Activity: Filter these entries, keeping only lines that hold the word "computer".

Data supplied:
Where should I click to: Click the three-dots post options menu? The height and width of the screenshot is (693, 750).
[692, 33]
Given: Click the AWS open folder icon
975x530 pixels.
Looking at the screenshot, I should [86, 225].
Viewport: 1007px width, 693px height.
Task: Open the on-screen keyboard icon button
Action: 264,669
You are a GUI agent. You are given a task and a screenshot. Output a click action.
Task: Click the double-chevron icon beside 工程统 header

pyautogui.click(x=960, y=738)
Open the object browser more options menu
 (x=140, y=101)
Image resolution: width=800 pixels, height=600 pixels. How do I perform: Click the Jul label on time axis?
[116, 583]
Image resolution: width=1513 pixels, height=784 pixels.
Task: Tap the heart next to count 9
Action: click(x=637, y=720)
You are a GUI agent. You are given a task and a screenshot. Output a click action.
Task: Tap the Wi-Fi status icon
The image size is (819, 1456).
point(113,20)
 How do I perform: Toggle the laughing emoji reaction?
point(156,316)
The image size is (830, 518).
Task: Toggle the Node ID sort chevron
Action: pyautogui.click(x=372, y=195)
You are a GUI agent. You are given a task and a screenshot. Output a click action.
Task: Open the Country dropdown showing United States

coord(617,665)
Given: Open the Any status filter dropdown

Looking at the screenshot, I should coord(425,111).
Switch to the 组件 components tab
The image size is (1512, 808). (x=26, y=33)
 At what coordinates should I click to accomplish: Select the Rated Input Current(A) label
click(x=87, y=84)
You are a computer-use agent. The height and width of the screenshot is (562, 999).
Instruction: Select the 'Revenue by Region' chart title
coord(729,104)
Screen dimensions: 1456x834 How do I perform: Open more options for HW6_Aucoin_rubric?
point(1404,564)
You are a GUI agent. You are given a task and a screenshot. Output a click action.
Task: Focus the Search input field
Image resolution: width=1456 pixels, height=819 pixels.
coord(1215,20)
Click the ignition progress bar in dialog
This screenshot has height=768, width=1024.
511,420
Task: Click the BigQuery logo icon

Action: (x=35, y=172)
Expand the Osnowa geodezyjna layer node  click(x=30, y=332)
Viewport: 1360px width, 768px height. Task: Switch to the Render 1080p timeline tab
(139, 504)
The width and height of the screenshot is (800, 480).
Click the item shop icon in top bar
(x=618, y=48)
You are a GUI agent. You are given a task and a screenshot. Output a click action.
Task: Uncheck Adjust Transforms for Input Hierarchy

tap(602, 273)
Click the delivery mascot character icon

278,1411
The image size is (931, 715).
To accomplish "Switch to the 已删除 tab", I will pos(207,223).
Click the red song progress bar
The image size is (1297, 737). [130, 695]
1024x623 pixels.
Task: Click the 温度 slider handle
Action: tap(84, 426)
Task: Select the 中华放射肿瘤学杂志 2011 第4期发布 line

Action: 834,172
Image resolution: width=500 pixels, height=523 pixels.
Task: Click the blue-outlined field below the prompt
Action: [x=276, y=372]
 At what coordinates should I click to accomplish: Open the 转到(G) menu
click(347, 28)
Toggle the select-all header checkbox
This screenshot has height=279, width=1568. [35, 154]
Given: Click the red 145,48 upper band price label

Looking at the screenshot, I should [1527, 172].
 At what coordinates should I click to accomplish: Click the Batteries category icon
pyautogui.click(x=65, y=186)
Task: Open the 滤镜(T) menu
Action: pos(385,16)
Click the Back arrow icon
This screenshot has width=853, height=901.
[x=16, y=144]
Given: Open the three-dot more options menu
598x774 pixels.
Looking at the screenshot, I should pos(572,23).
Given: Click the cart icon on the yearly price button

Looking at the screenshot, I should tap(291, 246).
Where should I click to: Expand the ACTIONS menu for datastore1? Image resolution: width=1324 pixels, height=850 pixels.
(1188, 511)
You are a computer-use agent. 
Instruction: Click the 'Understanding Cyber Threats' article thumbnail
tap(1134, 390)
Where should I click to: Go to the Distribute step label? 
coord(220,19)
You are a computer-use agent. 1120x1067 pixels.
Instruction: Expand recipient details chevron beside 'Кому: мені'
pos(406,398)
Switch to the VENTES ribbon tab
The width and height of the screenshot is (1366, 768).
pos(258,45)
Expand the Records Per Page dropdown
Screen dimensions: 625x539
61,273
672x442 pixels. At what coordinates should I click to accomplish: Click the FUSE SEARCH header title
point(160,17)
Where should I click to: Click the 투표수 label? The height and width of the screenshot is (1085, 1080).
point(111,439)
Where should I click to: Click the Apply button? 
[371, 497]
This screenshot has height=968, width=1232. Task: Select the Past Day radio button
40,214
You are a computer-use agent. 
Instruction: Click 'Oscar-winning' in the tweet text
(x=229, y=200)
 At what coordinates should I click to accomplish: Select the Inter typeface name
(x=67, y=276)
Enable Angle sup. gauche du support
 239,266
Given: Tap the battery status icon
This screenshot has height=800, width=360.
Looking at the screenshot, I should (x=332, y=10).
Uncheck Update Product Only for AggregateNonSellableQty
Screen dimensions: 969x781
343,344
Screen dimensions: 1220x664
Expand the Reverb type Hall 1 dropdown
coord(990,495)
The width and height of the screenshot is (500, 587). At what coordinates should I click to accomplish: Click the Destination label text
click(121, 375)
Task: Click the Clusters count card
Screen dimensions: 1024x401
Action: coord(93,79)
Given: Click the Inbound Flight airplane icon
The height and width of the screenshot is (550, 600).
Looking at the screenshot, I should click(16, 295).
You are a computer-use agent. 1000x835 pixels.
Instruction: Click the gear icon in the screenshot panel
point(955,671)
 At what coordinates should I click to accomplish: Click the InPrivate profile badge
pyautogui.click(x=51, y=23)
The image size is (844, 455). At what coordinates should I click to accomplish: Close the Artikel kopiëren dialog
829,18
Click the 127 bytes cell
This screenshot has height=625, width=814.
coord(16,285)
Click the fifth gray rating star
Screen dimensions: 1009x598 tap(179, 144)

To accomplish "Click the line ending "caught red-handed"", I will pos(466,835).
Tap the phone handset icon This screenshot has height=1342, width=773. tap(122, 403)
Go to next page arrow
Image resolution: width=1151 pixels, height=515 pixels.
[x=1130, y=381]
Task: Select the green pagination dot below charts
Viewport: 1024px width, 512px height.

Expected answer:
You are a computer-use agent. The height and width of the screenshot is (562, 999).
You are a computer-use agent. 
You are a computer-use agent. 1120x1067 pixels.
You are a computer-use agent. 
You are a computer-use agent. 1000x835 pixels.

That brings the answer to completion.